Priory Hospital Blandford in Dorset was rated ‘inadequate’ for being safe, effective, caring and well-led and ‘requires improvement’ for being responsive.
Kneesworth House hospital in Hertfordshire was rated ‘inadequate’ for being safe, caring and well-led and ‘good’ for being effective and responsive.
Priory Hospital Blandford cares for children and young people up to the age of 18 who have a learning disability or autism diagnosis as well as a mental health problem.
During an inspection in May, young people told inspectors that they felt unsafe on the wards. There had been a number of incidents where young people had assaulted or were bullying each other. There were also several assaults on staff.
Some young people told inspectors that staff did not treat them or behave well towards them. They said they felt degraded, that staff were not caring, and that there was no compassion. They also said that staff stayed in the office and that they could hear them talking about their care. They believed staff were not interested in them.
Inspectors also found that staff used physical restraint frequently. They did not report all incidents, particularly around physical assault and racial abuse. In addition, the hospital could not provide safe and effective support to young people with an eating disorder due to not having timely access to a dietician or occupational therapist to provide specialist support.
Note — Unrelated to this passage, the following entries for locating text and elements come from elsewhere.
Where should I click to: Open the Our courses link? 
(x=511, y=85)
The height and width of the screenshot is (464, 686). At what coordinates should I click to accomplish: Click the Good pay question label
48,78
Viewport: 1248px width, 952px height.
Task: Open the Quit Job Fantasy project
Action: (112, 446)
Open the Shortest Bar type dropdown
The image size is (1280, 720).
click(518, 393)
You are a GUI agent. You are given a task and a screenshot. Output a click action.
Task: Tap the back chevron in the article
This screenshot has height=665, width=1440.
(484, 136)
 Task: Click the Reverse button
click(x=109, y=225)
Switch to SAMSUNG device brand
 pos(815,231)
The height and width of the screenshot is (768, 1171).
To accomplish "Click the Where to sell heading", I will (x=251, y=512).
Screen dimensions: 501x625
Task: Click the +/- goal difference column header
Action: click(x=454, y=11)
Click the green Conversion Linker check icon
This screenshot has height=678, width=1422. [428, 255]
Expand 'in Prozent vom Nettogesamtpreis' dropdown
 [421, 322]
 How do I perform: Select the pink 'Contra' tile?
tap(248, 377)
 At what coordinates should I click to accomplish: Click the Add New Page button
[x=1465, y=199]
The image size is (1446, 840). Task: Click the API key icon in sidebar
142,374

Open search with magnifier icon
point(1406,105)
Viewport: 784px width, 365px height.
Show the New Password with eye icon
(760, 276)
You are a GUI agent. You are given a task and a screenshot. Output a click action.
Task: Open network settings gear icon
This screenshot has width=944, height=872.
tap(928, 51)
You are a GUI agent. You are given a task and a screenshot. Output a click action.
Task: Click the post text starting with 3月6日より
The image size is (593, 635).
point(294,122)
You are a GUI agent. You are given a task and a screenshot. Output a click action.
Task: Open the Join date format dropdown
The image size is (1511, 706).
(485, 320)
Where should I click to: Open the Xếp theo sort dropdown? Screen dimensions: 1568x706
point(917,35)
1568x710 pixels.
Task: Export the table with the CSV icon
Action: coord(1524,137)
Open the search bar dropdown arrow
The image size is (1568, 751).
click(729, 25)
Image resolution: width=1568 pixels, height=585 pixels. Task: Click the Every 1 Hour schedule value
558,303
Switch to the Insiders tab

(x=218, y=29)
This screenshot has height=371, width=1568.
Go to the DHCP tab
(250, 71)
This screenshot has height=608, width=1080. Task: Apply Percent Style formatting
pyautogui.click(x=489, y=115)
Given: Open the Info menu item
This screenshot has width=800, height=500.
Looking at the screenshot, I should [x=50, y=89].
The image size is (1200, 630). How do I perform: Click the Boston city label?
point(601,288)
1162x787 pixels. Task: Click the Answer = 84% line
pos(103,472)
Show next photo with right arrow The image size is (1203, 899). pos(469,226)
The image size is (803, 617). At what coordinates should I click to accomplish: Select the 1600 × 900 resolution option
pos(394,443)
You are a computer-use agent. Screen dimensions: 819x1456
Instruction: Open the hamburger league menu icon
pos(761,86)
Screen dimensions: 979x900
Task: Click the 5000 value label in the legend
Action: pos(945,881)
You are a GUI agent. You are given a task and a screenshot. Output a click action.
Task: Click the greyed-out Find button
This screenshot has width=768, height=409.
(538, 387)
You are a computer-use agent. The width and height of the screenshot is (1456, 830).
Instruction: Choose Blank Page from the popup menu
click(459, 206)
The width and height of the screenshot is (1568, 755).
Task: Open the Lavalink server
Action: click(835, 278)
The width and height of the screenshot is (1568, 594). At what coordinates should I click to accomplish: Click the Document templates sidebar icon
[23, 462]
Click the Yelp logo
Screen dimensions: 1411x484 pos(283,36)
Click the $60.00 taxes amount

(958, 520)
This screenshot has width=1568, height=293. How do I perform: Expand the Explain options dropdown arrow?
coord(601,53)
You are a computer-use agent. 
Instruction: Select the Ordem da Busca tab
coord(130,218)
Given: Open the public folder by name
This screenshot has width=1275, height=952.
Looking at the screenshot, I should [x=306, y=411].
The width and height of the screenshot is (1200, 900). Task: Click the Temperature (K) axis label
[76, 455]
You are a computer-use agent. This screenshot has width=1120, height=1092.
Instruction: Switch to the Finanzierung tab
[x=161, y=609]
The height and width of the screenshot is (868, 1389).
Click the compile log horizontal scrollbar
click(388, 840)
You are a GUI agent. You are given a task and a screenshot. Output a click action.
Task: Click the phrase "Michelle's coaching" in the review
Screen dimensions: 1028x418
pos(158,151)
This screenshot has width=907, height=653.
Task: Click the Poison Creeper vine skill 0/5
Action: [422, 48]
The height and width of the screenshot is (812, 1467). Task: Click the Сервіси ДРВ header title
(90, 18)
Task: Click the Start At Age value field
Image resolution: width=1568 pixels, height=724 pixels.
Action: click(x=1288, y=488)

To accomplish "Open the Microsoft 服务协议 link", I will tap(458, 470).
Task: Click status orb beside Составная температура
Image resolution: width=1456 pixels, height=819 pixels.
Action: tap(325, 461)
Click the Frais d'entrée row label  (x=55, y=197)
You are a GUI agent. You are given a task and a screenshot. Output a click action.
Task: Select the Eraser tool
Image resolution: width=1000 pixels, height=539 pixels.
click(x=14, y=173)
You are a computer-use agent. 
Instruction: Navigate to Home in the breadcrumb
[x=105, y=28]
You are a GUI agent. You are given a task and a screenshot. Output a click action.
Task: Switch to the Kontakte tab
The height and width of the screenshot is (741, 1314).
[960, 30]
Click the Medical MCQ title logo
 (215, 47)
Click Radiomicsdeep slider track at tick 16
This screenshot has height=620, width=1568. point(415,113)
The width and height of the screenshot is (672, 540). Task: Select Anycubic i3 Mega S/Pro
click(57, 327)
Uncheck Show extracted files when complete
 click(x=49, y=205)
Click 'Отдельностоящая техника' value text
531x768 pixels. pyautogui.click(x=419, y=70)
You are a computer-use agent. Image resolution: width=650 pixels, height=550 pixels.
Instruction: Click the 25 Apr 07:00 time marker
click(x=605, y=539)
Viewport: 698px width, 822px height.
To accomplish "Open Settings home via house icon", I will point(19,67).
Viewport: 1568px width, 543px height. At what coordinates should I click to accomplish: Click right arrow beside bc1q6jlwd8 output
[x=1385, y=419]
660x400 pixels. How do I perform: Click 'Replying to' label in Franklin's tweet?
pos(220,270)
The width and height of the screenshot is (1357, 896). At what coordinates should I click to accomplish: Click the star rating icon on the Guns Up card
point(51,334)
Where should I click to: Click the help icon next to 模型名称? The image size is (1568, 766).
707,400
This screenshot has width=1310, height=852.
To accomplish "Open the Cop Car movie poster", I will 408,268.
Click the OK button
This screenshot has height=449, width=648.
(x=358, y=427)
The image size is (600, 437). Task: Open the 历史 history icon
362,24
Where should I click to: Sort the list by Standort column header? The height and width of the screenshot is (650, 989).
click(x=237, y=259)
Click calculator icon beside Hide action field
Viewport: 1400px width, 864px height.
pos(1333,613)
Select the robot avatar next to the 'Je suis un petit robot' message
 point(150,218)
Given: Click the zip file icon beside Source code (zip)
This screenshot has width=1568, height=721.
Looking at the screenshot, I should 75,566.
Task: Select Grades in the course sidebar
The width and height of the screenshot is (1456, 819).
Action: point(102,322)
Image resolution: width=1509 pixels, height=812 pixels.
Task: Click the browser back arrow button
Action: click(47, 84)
Kneesworth House hospital provides inpatient care for people with acute mental health problems, locked and open rehabilitation services, and medium and low secure forensic services for people with enduring mental health problems, including some patients with a learning disability.
Inspectors visited the facility between 19 and 24 March and on 4 April 2019 and found that the provider had not addressed all the breaches identified at the last inspection. When staff secluded patients, they did not record this in line with the provider’s policy and the Mental Health Act Code of Practice.
Inspectors also found that patients had not been kept safe from improper treatment and some staff were uncaring and disrespectful. Two patients told the CQC some staff on the Icknield ward used a key to prod their feet if they did not get up in the morning. Some patients altered their sleeping position or wore trainers in bed to prevent this from happening. Seven patients commented that a few staff were rude, unfriendly, did not listen to them or antagonised patients.
‘The care provided at Priory Hospital Blandford fell well below the standard that people should expect. We identified several serious problems regarding the quality of care and patient safety that needed immediate attention,’ said Dr Paul Lelliott, deputy chief inspector for hospital inspection (and lead for mental health). ‘Due to our concerns for the safety of young people, we issued a warning notice immediately after the inspection. At time of the inspection, staff lacked an understanding of what was required to provide a good quality service to young people who require a specialist learning disability Child and Adolescent Mental Health Service.’
‘The care provided at Kneesworth House fell well below the standard that people should expect, and our inspection team were very concerned by some of what they found,’ Lelliott continued. ‘Our greatest concerns were about the forensic service, which consisted of Clopton, Ermine, Icknield and Orwell wards.’
Lelliott went onto say that some of the clinic rooms at Kneesworth House hospital were disorganised and some ward areas were dirty, and in need of repair and redecoration: ‘This included stained and dirty toilets and unpleasant odours. Furniture was ripped and the system for ensuring maintenance jobs were completed was ineffective.’
A spokesman for Priory Healthcare said: ‘We take the CQC findings extremely seriously and are making immediate changes at Blandford which has suffered from being unable to attract suitably-qualified nurses and clinicians with the expertise to meet the needs of this complex patient group.
‘At Kneesworth, a major investment plan is underway to ensure the environment is improved. While we accept the forensic service fell below expected standards, the CQC rated the hospital’s acute mental health and rehabilitation services, which make up the greatest proportion of patients, as ‘good’, and said that, overall, the hospital was ‘good’ for being effective and responsive. Our immediate priority is to address the issues raised by the regulator to ensure good practice is replicated throughout.’